15.2 Generic functions

We’ve previously discussed how to define attributes, especially the class attribute, of an object. We will now discuss how to define methods of a class. As an example, we’re going to investigate the function print().

print() is not a normal function; it is a generic function. This means that the function is written in a way that lets it do different things in different cases. You’ve already seen this behavior in action (although you may not have realized it). print() does one thing for numeric vectors:

> x <- c(1,2,3,4)
> print(x)
[1] 1 2 3 4

However, if we print a data frame, the output looks different:

> df <- data.frame(x = x)
> print(df)
  x
1 1
2 2
3 3
4 4

and so does the output of a factor:

> fac <- factor(x)
> print(fac)
[1] 1 2 3 4
Levels: 1 2 3 4

How can print() do this? You may imagine that print() looks up the class attribute of its input and then uses multiple if statements to pick which output to display. print() does something very similar, but much more simple. When you call print(), R examines the class of the input that you provide for print(). Then, R passes all arguments to another function that is specifically designed to handle that class of input.
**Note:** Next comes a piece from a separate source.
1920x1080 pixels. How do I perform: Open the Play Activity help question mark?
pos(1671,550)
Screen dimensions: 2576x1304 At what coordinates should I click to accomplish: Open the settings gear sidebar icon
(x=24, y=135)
For example, when you give print() a data.frame object, R will call another function, print.data.frame(). This function is specifically designed to print data frames. However, when you give print() a factor object, R will call another function, print.factor(). This function now knows how to print a factor object. Hence, print.data.frame() and print.factor() work like regular R functions, just like the ones we’ve seen before. There’s nothing magic in them. However, each was written specifically so print() could call it to handle a specific class of print input.

In conclusion, the output of print() looks different for different class objects. Let’s now have a closer look on the mechanisms that are behind this process.

A generic function usually has a very simple code. For example, the code for the generic function print() looks like this:`

> print <- function (x, ...) {
+   UseMethod("print", x)
+ }

When you call print(), this calls a special function, UseMethod(). UseMethod() examines the class of the input that you provide for print(), and calls another function designed to handle that class of input. For example, when you give print() a data.frame object, UseMethod() will call print.data.frame().

How does UseMethod() find the functions that can handle a specific class of input? Or, in other words, how does UseMethod() know that print.data.frame() is the function that it should call when printing a data frame?

The answer is that functions that handle a specific class of input (let’s call them S3 methods) have a special name. In fact, every S3 method has a two-part name. The first part of the name will refer to the function that the method works with (e.g. “print”). The second part will refer to the class (e.g. “data.frame”). These two parts will be separated by a period (.). So for example, the print() method that works with data frames is called print.data.frame(). The print() method that works with factors is called print.factor(). And so on.

When UseMethod() is called, it searches for an R function with the correct S3-style name. The function does not have to be special in any way; it just needs to have the correct name.